Start of Text section
Daily life 6 min
Plastics serve up a little innovation
Have you ever taken a really close look at your kitchen? Go ahead; open the cupboards, the fridge and even the oven. Are not you surprised by the number of plastic items that you own? Dishes, utensils, bakeware, cookware, storage boxes...and that's not all, take a closer look and you'll notice that plastics have also made themselves at home on the floor and all the way up to the ceiling: furniture, fixtures and flooring.
Plastics serve up a little innovation
Plastics serve up a little innovation

Plastics bring joy to the kitchen

Plastics bring a little colour to the table

It's the undisputed star of the 1950s! Melamine, better known by its commercial name of Formica, made a splash in post-War kitchens. What are the reasons behind this success story? Colours, resistance to heat and chemical attack, to light, and especially the resin's ease of maintenance. It was found to be both high-tech and revolutionary. It ushered in the early days of a design trend that brought bright colours into the kitchen. For the record, melamine was invented in 1930 but was deemed to be a lost cause. It would be a good twenty years before it would conquer the hearts and minds of people the world over.
End of Text section
Start of Information provided
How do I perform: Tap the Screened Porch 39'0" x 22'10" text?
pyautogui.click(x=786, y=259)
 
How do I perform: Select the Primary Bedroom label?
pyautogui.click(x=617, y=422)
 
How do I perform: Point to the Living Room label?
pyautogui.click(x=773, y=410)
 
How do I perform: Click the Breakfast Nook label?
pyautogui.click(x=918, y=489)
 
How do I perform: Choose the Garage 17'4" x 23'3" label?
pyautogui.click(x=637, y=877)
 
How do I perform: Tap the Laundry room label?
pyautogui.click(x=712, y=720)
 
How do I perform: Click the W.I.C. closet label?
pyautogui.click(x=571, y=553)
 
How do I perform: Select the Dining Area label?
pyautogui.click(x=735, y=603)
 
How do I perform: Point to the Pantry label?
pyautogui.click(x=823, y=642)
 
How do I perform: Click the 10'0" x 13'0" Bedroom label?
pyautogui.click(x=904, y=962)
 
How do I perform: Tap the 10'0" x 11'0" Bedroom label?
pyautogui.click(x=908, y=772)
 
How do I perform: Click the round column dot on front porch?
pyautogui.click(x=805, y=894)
End of Information provided
Start of Information provided
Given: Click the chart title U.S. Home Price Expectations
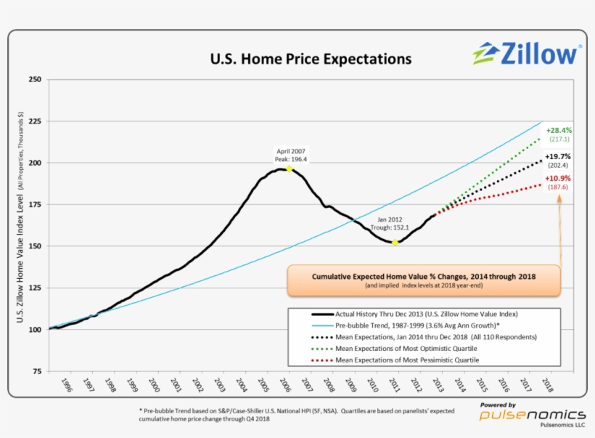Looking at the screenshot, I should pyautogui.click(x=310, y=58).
End of Information provided
▶ What this exercise asks
A - From the article on plastics in the kitchen, return the passage starting at "Daily life 6" and ending at "fixtures and flooring.".
B - In the article on plastics in the kitchen, condense the paragraph that begins "It's the undisputed star of the 1950s!" while keeping its main facts.

▶ Expected answers
A -
Daily life 6 min
Plastics serve up a little innovation
Have you ever taken a really close look at your kitchen? Go ahead; open the cupboards, the fridge and even the oven. Are not you surprised by the number of plastic items that you own? Dishes, utensils, bakeware, cookware, storage boxes...and that's not all, take a closer look and you'll notice that plastics have also made themselves at home on the floor and all the way up to the ceiling: furniture, fixtures and flooring.

B - Melamine, sold commercially as Formica, became the star of post-War kitchens in the 1950s. It succeeded because of its colors, its resistance to heat, chemical attack and light, and above all its ease of maintenance. Considered high-tech and revolutionary, it started a design trend that brought bright colors into the kitchen. It was invented in 1930 but was at first deemed a lost cause, and it took about twenty years to win people over worldwide.